New dietary dos and don’ts
“We changed our postoperative diet,” Dr. Aher said. Instead of a soft food diet a couple of days after surgery, the full liquid diet was extended to 3 weeks post surgery.
The clinicians also implemented what they called a ‘no MEALS’ policy, which stands for no Meat, Eggs And Leftovers. “We were having problems with meat, although tender fish was okay, and some other things that went down easily,” Dr. Aher said at the American College of Surgeons Quality and Safety Conference. “We had some complaints about no eggs after surgery. A lot of patients love eggs,” he added. But they recommended avoiding eggs for 1 month after bariatric surgery to avoid nausea.
“Avoiding leftovers was also a big deal for patients,” Dr. Aher said. But patients who microwaved leftovers would “then come into the hospital with problems.”
Medication modifications
Another frequent cause of nausea was a “terrible and off-putting” taste when crushed tablets or medication capsules were added to the patient’s diet. Changing how patients took their medication “was a big help.” At the same time, there was a large institutional effort at Vanderbilt to start providing discharge medications in the hospital to increase postoperative compliance. “Bariatric surgery was one of the pilot programs for this,” Dr. Aher said. Discharge medications were filled by the pharmacy at Vanderbilt and delivered to the patient’s room, and a pharmacist or pharmacy intern explained how to use them. Compliance on medications increased, which may in turn have had an impact on readmissions.

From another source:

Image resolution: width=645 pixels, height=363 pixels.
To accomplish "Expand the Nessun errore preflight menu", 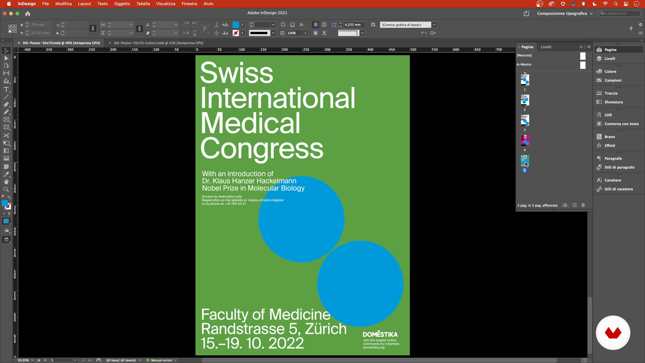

Changes to patient management
Dr. Aher and his colleagues also changed where they treated patients who returned with problems. “Previously, when patients called in, the clinic diverted them to the emergency room. We stopped doing that, and increased our capacity to see these patients in the clinic instead.” This led to an increase in use of IV hydration in the clinic.
A meeting attendee asked if providing this service led to any problems with clinic capacity.
“Sometimes,” Dr. Aher said. “We don’t have a huge number of patients coming in for IV hydration, but when we had two come in on the same day, it did take up a couple of exam rooms.” To address this, the clinicians found other space in the clinic that would offer privacy for patients while not tying up exam rooms.
In addition, the clinic expanded nurse practitioner availability to 5 days a week to make the discharge process more consistent. “Of course, as we rolled all these things out, we made sure our educational material was updated accordingly,” Dr. Aher said.
The study demonstrates that a collaborative team effort and targeted interventions can result in a significant reduction in readmissions, Dr. Aher said. “Regular quality focused meetings are really important to facilitate recognition of various areas for improvement, especially in a high-volume center. Introducing an MBSAQIP registry serves as an excellent tool to effect these changes,” he said.
Dr. Aher had no relevant financial disclosures.
AT THE ACS QUALITY & SAFETY CONFERENCE
Key clinical point: A collaborative effort and target interventions can successfully reduce bariatric surgery readmissions.
Major finding: The overall bariatric surgery readmission rate dropped 61% in the year after intervention compared to the previous year.
Data source: Comparison of 471 bariatric procedures in 2015 to 539 others in 2016 at Vanderbilt University Medical Center.
Disclosures: Dr. Aher had no relevant financial disclosures.